+++ ITEMS
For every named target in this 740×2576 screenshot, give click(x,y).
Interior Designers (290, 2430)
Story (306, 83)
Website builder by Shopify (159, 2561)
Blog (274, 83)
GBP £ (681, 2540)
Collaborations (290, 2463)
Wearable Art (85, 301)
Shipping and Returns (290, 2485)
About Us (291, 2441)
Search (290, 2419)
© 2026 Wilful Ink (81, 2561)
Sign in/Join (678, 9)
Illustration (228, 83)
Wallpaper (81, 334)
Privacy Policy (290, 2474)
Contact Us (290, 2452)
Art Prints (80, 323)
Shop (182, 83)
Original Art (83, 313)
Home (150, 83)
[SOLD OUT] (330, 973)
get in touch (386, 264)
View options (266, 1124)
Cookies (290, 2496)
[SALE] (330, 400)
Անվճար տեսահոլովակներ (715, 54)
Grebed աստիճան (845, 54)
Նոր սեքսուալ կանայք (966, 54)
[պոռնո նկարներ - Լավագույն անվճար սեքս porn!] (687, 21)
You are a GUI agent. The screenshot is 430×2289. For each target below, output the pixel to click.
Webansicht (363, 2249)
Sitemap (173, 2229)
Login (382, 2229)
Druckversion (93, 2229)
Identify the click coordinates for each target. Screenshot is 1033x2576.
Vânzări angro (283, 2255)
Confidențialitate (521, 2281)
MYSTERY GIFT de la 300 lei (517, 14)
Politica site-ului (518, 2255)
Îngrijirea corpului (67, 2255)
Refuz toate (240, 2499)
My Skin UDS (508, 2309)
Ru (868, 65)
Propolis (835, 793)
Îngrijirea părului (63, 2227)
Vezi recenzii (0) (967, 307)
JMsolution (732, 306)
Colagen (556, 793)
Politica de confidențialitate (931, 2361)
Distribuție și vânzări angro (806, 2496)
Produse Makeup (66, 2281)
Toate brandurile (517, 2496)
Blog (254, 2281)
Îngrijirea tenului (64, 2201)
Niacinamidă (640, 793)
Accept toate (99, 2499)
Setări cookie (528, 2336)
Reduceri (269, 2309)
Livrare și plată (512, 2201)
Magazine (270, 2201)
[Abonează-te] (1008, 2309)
++++++
• _WHAT TO PRODUCE_
Turn everything from the line containing "Original Art (83, 313)" down to the end of the records into a JSON list of strings, one string per line, with blank lines omitted.

• _TASK RESULT_
[
  "Original Art (83, 313)",
  "Home (150, 83)",
  "[SOLD OUT] (330, 973)",
  "get in touch (386, 264)",
  "View options (266, 1124)",
  "Cookies (290, 2496)",
  "[SALE] (330, 400)",
  "Անվճար տեսահոլովակներ (715, 54)",
  "Grebed աստիճան (845, 54)",
  "Նոր սեքսուալ կանայք (966, 54)",
  "[պոռնո նկարներ - Լավագույն անվճար սեքս porn!] (687, 21)",
  "You are a GUI agent. The screenshot is 430×2289. For each target below, output the pixel to click.",
  "Webansicht (363, 2249)",
  "Sitemap (173, 2229)",
  "Login (382, 2229)",
  "Druckversion (93, 2229)",
  "Identify the click coordinates for each target. Screenshot is 1033x2576.",
  "Vânzări angro (283, 2255)",
  "Confidențialitate (521, 2281)",
  "MYSTERY GIFT de la 300 lei (517, 14)",
  "Politica site-ului (518, 2255)",
  "Îngrijirea corpului (67, 2255)",
  "Refuz toate (240, 2499)",
  "My Skin UDS (508, 2309)",
  "Ru (868, 65)",
  "Propolis (835, 793)",
  "Îngrijirea părului (63, 2227)",
  "Vezi recenzii (0) (967, 307)",
  "JMsolution (732, 306)",
  "Colagen (556, 793)",
  "Politica de confidențialitate (931, 2361)",
  "Distribuție și vânzări angro (806, 2496)",
  "Produse Makeup (66, 2281)",
  "Toate brandurile (517, 2496)",
  "Blog (254, 2281)",
  "Îngrijirea tenului (64, 2201)",
  "Niacinamidă (640, 793)",
  "Accept toate (99, 2499)",
  "Setări cookie (528, 2336)",
  "Reduceri (269, 2309)",
  "Livrare și plată (512, 2201)",
  "Magazine (270, 2201)",
  "[Abonează-te] (1008, 2309)"
]